Top of Recorded information

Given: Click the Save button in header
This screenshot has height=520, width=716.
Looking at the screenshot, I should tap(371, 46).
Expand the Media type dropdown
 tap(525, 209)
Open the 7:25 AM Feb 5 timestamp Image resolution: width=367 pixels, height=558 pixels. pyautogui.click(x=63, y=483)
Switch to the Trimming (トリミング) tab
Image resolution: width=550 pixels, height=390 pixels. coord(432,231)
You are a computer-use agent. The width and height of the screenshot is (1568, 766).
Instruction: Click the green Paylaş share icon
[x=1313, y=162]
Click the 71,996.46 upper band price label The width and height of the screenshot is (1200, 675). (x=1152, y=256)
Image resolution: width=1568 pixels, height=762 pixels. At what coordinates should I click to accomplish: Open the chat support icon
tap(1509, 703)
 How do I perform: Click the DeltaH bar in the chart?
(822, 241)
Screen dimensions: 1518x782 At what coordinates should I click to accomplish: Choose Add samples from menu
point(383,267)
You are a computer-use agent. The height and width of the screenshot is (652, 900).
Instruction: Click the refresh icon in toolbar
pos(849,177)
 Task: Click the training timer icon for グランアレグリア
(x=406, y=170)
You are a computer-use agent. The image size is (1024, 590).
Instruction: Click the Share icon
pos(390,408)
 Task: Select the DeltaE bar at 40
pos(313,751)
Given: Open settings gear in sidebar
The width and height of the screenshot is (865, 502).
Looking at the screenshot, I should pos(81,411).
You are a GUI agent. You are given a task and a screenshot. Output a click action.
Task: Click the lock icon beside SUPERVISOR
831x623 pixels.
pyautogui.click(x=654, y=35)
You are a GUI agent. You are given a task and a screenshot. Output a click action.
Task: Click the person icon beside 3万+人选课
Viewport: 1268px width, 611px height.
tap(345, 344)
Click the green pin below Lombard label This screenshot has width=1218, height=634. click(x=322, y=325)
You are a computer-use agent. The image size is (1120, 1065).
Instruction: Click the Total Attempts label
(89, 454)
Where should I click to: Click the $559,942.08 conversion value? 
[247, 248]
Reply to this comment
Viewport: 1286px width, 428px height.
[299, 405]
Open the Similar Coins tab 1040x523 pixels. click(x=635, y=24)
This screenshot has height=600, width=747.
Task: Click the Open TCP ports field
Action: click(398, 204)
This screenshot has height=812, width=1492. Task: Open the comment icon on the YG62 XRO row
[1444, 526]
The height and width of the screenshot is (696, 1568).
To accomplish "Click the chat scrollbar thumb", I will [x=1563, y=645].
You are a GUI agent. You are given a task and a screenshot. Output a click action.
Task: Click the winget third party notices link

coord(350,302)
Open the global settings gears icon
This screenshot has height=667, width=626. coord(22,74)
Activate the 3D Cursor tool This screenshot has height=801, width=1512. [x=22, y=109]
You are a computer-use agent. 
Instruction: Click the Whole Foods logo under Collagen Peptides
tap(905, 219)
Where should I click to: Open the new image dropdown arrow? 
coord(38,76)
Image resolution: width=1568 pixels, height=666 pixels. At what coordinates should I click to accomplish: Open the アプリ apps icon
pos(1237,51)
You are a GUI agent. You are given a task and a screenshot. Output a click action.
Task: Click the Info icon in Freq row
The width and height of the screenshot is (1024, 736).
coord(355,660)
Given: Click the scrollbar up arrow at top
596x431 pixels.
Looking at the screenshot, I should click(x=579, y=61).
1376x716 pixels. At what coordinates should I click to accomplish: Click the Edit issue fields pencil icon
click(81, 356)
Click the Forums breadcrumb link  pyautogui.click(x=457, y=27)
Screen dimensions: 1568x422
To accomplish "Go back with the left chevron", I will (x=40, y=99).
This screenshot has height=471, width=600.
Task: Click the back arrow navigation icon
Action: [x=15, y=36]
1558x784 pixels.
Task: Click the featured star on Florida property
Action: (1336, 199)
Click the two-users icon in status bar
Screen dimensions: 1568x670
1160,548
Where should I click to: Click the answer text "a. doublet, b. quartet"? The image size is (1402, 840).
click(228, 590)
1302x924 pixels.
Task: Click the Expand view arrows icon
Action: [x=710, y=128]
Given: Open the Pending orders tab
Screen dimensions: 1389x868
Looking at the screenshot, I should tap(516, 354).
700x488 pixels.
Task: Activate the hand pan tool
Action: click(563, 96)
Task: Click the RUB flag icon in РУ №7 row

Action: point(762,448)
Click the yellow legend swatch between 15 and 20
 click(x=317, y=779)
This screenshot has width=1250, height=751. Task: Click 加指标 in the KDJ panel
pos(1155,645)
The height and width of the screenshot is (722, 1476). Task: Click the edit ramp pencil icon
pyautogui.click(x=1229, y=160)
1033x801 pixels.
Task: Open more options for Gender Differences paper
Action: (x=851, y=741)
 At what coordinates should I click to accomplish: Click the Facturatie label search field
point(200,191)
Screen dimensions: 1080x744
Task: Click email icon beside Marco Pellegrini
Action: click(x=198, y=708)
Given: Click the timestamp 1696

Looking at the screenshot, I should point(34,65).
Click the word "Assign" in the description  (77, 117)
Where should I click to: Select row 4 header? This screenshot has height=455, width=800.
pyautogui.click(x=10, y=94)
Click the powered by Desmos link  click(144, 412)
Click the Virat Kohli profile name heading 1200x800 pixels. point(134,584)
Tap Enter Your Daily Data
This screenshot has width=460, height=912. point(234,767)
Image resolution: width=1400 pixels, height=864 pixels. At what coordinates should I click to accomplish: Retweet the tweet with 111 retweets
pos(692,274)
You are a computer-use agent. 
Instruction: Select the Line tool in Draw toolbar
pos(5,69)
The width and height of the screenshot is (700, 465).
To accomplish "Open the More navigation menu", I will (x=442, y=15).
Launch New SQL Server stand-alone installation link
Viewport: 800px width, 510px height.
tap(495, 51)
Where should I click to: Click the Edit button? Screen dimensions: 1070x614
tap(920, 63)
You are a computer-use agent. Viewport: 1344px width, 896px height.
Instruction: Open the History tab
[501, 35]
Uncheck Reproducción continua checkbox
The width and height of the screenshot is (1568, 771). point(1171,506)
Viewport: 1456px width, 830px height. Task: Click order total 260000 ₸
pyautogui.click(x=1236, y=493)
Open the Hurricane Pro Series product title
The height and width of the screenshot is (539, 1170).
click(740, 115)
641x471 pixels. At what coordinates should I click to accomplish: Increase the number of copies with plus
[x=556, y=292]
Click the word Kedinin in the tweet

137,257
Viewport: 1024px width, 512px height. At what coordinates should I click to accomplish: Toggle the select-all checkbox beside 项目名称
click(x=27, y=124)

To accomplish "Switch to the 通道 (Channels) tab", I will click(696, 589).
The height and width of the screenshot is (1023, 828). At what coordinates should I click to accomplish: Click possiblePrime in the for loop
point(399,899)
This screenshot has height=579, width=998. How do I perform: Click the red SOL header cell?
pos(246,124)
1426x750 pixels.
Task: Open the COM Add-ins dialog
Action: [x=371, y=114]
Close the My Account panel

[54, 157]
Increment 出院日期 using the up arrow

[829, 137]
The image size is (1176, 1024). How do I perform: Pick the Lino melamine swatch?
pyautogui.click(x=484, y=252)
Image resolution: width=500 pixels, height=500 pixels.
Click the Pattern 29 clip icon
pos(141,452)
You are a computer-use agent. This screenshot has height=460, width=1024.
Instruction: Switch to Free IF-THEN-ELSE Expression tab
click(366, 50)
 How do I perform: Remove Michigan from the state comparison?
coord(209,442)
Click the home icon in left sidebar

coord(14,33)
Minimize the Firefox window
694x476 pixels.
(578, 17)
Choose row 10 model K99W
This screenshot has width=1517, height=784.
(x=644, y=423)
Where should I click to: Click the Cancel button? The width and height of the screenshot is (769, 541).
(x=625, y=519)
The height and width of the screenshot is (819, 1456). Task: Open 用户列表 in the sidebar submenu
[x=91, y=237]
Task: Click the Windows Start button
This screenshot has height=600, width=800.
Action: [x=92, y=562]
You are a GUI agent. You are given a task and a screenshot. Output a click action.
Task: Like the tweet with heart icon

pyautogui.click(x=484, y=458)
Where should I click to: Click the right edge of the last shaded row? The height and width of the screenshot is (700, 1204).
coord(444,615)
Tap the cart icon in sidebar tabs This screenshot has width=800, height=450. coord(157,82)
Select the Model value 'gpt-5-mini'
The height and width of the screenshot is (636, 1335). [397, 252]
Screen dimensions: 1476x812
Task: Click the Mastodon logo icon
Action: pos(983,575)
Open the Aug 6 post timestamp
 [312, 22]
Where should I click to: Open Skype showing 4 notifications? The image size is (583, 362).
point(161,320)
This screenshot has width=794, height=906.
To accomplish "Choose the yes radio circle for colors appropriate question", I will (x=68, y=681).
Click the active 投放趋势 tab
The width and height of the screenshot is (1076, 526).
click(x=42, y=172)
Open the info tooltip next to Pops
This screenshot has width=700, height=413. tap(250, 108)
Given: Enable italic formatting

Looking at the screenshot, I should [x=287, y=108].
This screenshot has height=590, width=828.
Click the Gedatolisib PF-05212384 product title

Bottom of Recorded information

§ **Directions**: Repeat word for word every line from the start of the entries to the line holding "Click the 71,996.46", inclusive, and nothing else.

§ **Completed exercise**:
Given: Click the Save button in header
This screenshot has height=520, width=716.
Looking at the screenshot, I should tap(371, 46).
Expand the Media type dropdown
 tap(525, 209)
Open the 7:25 AM Feb 5 timestamp Image resolution: width=367 pixels, height=558 pixels. pyautogui.click(x=63, y=483)
Switch to the Trimming (トリミング) tab
Image resolution: width=550 pixels, height=390 pixels. coord(432,231)
You are a computer-use agent. The width and height of the screenshot is (1568, 766).
Instruction: Click the green Paylaş share icon
[x=1313, y=162]
Click the 71,996.46 upper band price label The width and height of the screenshot is (1200, 675). (x=1152, y=256)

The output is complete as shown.